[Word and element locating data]
_____
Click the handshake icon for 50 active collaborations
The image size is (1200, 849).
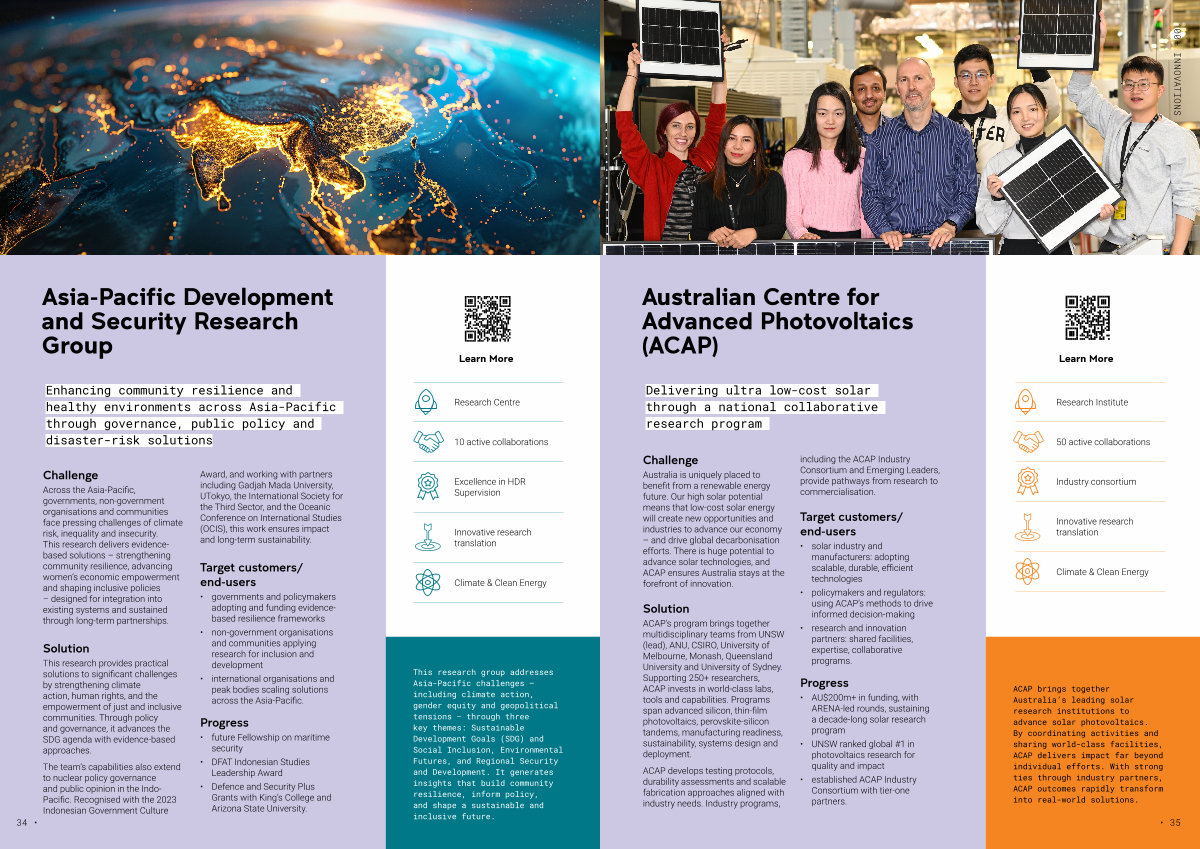click(x=1027, y=441)
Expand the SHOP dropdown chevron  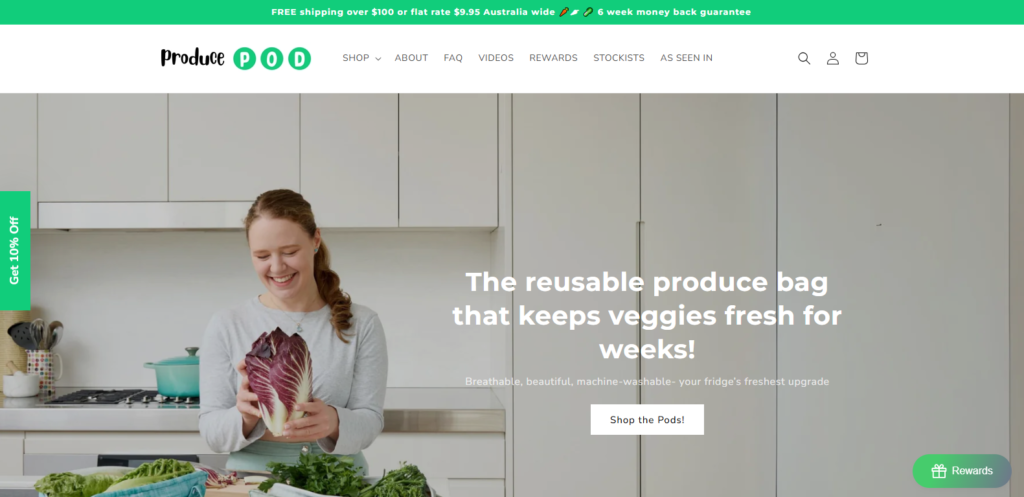[378, 59]
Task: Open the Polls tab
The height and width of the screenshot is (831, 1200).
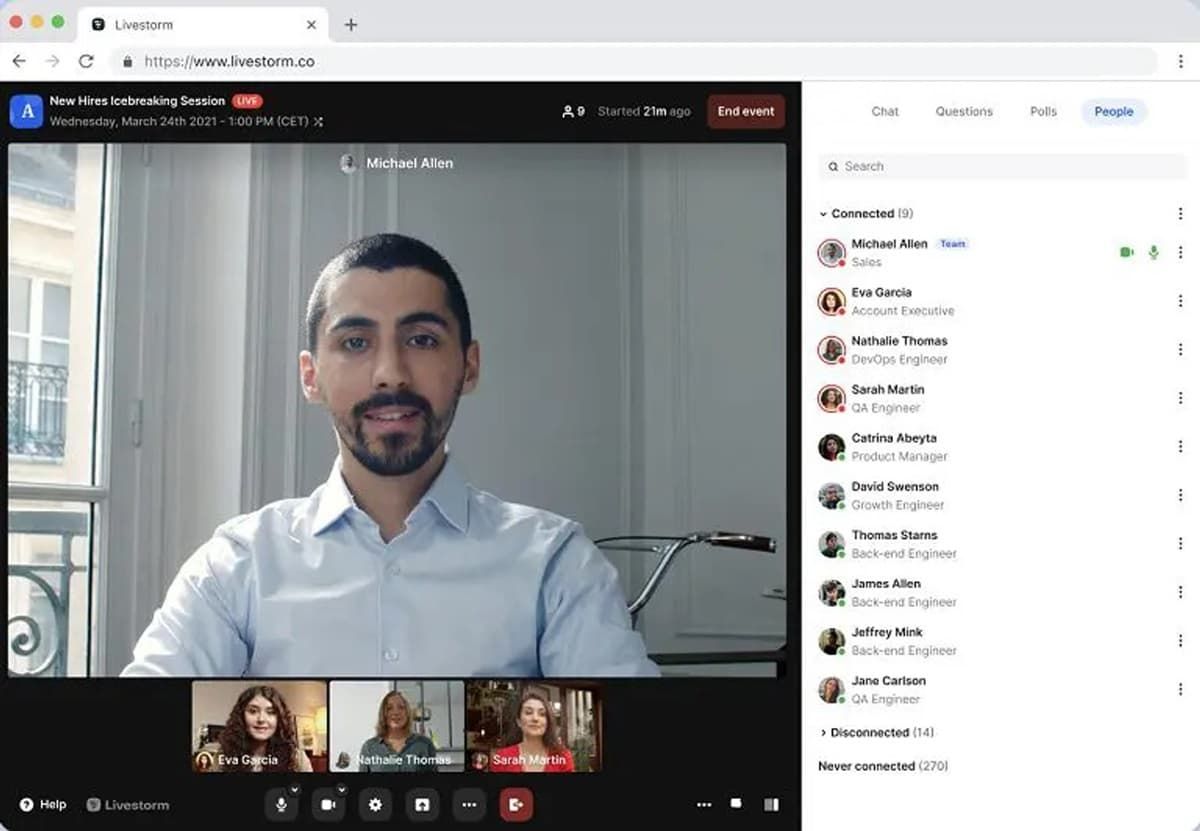Action: (1043, 112)
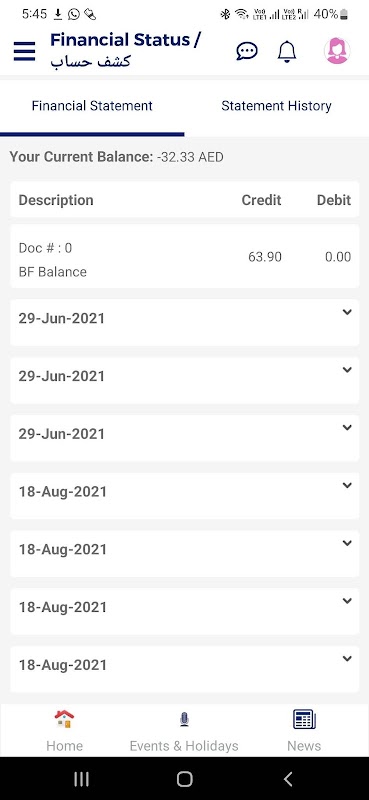Go to Home via house icon
369x800 pixels.
(x=64, y=719)
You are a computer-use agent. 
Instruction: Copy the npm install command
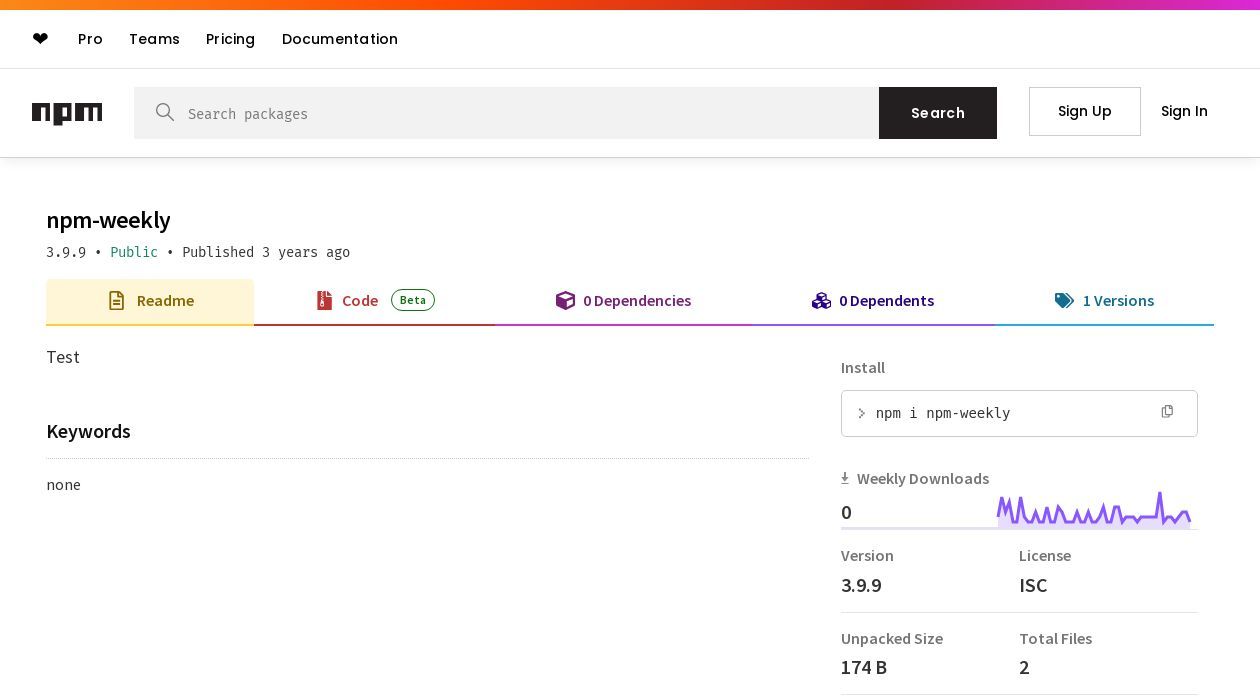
_____
> Required work: Put every line from the one containing "Task: Open the Polls tab" down to the end of the records into a JSON list of strings, one string per line, skipping blank lines. Leave the pictures out.

> Output for this exercise:
[
  "Task: Open the Polls tab",
  "The height and width of the screenshot is (831, 1200).",
  "Action: (1043, 112)",
  "Go to Home via house icon",
  "369x800 pixels.",
  "(x=64, y=719)",
  "You are a computer-use agent. ",
  "Instruction: Copy the npm install command"
]